Ce symptôme très fréquemment décrit par nos patients doit être, plus que tout autre, finement analysé et replacé dans son contexte organique et environnemental. Si l'insomnie occasionnelle (en rapport avec un voyage, un dîner trop copieux, une forte émotion, etc.) peut répondre favorablement à un traitement phytothérapique simple, compatible avec une automédication dirigée, par contre, dans les cas chroniques et rebelles une approche beaucoup plus élaborée s'impose car la mécanique du sommeil est si complexe et tant d'éléments sont impliqués que sa régulation est fortement soumise à l'équilibre général de l'organisme.

La plainte d'insomnie est d'ailleurs souvent le premier signe d'appel à l'analyse de l'équilibre du terrain. Impossible de lui appliquer d'emblée une "recette thérapeutique" toute faite sans courir à l'échec.

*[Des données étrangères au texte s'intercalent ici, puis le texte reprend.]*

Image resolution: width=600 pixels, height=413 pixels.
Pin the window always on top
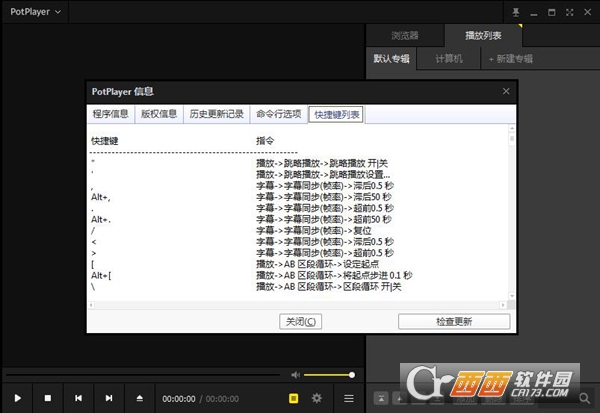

C'est un symptôme tout en relativité, parce que son expression ne dépend pas du nombre d'heures de sommeil effectif, mais du besoin qu'en manifeste chacun (besoin très variable d'un individu à l'autre), et ne reflète pas toujours la réalité du besoin organique.

Mis à part quelques malades présentant génétiquement une perturbation particulière de leur terrain génératrice de troubles du sommeil, il n'y a pas idéalement de couche-tôt ou de couche-tard, mais des gens mal équilibrés qui ont décalé leur rythme nycthéméral . La physiologie du sommeil est, en effet, en relation directe avec l'équilibre général du terrain neuro-endocrinien. On connaît beaucoup mieux, maintenant, le rôle des hormones et du système nerveux végétatif dans l'induction du sommeil, sa durée, la qualité du réveil. A titre d'exemple, des travaux ont démontré que des enfants vivant dans un environnement bruyant présentaient des troubles de la croissance et du sommeil ; cela a été rattaché à des anomalies de la sécrétion nocturne de l'hormone de croissance.

Il apparaît que, selon le niveau relatif d'équilibre des diverses composantes du système neurovégétatif et hormonal, le médecin pourra être confronté à des patients présentant soit une mauvaise induction du sommeil, soit des réveils intempestifs en cours de nuit à des heures très précises, soit un réveil trop précoce le matin ; tous troubles directement liés à des décalages chronologiques des sécrétions hormonales, à des manques ou à des excès d'activité de certains axes fonctionnels (cela implique, bien évidemment, le bon équilibre physiologique des organes).<

Pour nous, le traitement de chaque insomniaque relève d'une médication spécifique et non pas d'un tranquillisant ou somnifère passe-partout qui ne fera qu'entretenir - s'il n'en provoque pas - les troubles du sommeil, en coupant en permanence les voies réflexes d'information qui permettent à l'organisme de recouvrer son équilibre.

Ainsi, pour un sujet anxieux présentant un niveau trop élevé de son système sympathique, on aura recours à un sympatholytique sédatif nerveux central comme la passiflore ou le houblon, en tenant bien compte pour ce dernier de ses autres actions (oestrogénique, antiandrogène et stimulante de la prolactine) qui le feront réserver à des patients au déséquilibre particulier.

De même, l'aubépine pourra trouver une bonne indication chez ce type de sujets hypersympathiques, en n'oubliant pas qu'elle peut entraîner une chute du tonus vasomoteur qui la fera contre-indiquer pour une partie d'entre eux.

L'action remarquable de la lavande sur certains insomniaques est également bien connue, parce qu'elle déprime l'hyperfonction de leur système sympathique. Mais des hypersympathiques, buveurs de verveine - qui a la réputation de "bien" faire dormir - pourront se trouver confrontés à de redoutables nuits blanches car, renforçant le tonus de leur système parasympathique, cette plante va provoquer chez eux une réaction paradoxale du fait de la réactivité de leur organisme (Drs C. DURAFFOURD et J.-C. LAPRAZ).

Quant à l'insomniaque qui présente une insuffisance parasympathique, on pourra être amené à lui prescrire des plantes comme l'origan, les marjolaines qui ont le double intérêt d'être parasympathomimétiques et sympatholytiques, le romarin qui a l'avantage de vider la vésicule biliaire et d'accélérer la digestion, souvent source de réveil nocturne.